The World Health Organization reports Algeria is the second country in Africa to be recognized as malaria-free after Mauritius, which was certified in 1973. Argentina is the second country in South America, after Paraguay, to be declared malaria-free.
A combination of many factors has made the achievements possible, according to WHO spokeswoman Fadela Chaib.
“It is very good news for Algeria and Argentina, but also for the two continents and globally also,” Chaib told VOA. “It means that malaria can be beaten. But the efforts should continue because we need also to enhance surveillance to be able to detect if any cases of malaria are still present in the country.”

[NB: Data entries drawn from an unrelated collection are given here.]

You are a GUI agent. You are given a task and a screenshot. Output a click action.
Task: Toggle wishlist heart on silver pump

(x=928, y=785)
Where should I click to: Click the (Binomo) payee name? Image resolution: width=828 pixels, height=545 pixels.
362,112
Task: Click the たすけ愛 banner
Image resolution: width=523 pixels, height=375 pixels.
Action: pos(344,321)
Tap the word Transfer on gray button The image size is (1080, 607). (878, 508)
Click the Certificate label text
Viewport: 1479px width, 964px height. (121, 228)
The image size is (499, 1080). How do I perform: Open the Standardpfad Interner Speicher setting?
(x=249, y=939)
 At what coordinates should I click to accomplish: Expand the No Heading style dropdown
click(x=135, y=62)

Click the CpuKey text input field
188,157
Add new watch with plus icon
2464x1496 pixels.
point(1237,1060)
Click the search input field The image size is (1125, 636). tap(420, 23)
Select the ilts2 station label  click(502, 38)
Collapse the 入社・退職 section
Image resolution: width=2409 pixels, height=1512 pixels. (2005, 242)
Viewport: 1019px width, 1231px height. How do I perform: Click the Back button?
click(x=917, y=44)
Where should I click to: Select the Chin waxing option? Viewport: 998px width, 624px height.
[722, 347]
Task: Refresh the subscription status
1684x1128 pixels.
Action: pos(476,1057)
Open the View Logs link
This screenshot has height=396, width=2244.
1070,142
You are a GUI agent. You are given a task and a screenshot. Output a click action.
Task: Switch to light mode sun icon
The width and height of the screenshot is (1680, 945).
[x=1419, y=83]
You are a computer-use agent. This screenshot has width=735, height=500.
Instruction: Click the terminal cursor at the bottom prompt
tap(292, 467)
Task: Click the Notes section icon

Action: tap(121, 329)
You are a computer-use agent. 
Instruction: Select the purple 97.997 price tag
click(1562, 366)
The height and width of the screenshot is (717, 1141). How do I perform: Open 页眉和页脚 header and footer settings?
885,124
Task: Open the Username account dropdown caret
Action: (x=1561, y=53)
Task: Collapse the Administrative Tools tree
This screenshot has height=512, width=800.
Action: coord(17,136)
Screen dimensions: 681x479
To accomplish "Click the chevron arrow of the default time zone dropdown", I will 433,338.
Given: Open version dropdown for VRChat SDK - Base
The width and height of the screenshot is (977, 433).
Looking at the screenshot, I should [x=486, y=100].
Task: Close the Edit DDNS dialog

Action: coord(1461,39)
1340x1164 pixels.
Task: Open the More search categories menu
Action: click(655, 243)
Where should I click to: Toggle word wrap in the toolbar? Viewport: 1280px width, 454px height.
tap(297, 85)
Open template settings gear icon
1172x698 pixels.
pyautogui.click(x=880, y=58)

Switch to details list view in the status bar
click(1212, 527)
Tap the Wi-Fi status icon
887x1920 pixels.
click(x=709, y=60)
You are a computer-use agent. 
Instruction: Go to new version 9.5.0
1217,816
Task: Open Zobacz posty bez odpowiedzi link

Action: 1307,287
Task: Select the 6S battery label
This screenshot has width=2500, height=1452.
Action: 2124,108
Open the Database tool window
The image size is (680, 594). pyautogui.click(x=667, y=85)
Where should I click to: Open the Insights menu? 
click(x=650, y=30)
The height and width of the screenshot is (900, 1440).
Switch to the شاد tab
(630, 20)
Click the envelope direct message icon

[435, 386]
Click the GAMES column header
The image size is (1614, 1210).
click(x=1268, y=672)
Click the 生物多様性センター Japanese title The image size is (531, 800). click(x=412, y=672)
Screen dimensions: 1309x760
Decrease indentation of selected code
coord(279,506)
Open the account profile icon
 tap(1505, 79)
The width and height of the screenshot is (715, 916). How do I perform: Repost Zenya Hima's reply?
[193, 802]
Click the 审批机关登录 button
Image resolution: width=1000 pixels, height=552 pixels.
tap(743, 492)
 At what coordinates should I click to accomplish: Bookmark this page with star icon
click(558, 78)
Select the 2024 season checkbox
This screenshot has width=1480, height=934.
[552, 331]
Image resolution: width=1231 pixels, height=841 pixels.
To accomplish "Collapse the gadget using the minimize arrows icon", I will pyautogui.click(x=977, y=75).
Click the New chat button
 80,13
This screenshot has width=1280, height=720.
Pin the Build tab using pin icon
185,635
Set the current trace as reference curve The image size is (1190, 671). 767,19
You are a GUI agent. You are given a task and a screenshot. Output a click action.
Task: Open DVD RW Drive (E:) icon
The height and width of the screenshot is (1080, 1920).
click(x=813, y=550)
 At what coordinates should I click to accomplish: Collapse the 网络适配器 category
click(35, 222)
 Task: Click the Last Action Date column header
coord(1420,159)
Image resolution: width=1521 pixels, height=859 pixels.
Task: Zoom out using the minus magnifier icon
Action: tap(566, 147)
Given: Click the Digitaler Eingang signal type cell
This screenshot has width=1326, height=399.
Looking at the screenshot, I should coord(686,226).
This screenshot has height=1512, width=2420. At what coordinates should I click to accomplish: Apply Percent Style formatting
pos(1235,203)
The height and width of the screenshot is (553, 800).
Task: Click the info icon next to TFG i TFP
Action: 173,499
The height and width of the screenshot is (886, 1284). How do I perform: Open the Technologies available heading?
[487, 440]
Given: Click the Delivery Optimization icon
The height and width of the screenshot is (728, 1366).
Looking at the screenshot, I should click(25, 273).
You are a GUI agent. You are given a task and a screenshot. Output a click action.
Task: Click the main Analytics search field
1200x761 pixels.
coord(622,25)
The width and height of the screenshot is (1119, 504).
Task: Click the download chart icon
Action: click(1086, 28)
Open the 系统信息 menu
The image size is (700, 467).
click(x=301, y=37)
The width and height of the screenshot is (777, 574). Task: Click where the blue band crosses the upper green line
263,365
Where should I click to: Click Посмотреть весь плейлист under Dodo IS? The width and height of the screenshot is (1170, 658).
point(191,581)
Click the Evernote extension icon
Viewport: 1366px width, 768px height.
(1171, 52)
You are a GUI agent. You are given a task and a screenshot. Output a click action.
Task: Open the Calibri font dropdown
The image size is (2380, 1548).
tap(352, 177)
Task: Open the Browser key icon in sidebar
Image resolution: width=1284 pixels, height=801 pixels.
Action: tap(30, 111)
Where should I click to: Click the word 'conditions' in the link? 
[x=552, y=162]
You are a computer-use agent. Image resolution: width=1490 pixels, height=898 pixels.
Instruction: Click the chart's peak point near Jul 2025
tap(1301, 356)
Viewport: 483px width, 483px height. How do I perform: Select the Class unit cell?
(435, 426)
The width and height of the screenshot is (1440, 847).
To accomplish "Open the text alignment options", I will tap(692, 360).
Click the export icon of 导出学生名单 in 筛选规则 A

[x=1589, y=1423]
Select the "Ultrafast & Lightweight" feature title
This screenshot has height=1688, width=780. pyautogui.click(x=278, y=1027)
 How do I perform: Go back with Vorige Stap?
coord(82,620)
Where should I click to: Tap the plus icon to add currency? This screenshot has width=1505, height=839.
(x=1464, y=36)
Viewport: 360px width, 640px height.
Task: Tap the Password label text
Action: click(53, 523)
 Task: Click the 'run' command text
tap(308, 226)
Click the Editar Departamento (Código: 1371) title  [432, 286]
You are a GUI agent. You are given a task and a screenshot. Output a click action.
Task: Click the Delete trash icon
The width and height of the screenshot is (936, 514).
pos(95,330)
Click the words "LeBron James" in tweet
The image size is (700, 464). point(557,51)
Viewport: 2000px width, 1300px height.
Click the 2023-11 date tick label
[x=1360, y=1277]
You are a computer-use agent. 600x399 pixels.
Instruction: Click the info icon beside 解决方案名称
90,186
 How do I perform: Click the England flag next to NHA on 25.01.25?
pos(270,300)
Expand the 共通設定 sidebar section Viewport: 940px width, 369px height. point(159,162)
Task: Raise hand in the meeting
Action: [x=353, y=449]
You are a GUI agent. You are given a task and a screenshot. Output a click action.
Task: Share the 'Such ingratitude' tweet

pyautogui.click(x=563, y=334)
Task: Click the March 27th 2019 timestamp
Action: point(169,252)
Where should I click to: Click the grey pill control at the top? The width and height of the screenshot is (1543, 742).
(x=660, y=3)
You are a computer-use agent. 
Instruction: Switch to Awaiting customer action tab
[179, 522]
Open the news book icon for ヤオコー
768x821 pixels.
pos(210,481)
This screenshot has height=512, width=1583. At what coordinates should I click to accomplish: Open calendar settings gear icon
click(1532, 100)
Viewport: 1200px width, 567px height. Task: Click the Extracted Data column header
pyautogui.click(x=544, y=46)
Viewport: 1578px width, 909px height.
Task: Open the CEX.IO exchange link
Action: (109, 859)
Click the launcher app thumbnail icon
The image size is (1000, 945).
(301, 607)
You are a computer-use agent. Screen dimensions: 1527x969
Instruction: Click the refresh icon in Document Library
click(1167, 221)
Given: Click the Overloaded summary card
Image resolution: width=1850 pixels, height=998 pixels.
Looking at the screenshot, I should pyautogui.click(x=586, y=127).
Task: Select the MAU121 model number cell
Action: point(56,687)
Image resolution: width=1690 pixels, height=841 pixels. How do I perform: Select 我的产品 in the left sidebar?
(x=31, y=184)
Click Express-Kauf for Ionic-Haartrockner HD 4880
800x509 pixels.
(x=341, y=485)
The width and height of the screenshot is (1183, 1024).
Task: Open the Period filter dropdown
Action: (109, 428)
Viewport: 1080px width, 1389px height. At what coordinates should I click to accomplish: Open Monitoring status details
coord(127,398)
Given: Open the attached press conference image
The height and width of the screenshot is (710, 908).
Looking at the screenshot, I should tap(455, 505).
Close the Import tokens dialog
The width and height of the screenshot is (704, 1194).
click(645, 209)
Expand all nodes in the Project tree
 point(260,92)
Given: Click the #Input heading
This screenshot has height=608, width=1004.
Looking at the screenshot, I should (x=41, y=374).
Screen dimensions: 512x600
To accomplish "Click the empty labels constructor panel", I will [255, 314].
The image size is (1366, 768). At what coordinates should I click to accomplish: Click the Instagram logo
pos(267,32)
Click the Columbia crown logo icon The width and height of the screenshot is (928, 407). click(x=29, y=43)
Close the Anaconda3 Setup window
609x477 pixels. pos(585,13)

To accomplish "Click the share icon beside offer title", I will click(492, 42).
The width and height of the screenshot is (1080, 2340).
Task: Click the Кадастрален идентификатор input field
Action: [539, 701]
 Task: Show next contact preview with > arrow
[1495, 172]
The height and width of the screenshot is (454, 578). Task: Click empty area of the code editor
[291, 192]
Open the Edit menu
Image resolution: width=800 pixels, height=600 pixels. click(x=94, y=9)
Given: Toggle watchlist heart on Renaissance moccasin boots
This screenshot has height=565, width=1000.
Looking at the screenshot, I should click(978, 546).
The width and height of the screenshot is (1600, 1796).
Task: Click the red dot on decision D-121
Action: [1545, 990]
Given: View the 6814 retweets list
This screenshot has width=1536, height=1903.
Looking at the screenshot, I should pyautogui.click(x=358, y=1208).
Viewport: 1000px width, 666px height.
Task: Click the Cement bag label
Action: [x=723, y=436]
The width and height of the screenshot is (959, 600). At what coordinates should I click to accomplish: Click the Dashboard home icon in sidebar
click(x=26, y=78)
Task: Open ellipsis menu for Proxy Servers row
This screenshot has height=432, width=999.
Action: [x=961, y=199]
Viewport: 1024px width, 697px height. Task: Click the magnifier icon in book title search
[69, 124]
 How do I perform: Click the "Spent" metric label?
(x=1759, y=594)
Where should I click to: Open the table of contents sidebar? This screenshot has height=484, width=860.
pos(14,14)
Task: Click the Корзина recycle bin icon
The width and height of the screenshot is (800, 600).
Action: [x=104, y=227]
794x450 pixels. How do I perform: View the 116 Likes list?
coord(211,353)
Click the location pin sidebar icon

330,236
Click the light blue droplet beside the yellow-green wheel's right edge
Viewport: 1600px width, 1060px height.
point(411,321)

WHO says the two countries eliminated malaria by employing a number of basic, well-proven measures, including insecticide-treated mosquito nets. It says both countries improved surveillance, which enabled them to rapidly identify and treat new cases of malaria. In addition, the two countries provided free diagnosis and treatment within their borders.
In the case of Argentina, WHO says cross-border collaboration with its neighbor Bolivia was critical in combating the disease. It says both countries teamed up to spray more than 22,000 homes in border areas and to conduct widespread malaria testing.
WHO says Algeria’s and Argentina’s unwavering commitment, perseverance and success in combating malaria should serve as a model for other countries.
Both Algeria and Argentina have succeeded in ridding themselves of the deadly malaria parasite without the benefit of a vaccine. Health officials are hopeful this task becomes easier with the recent rollout of the first promising malaria vaccine in Ghana and Malawi.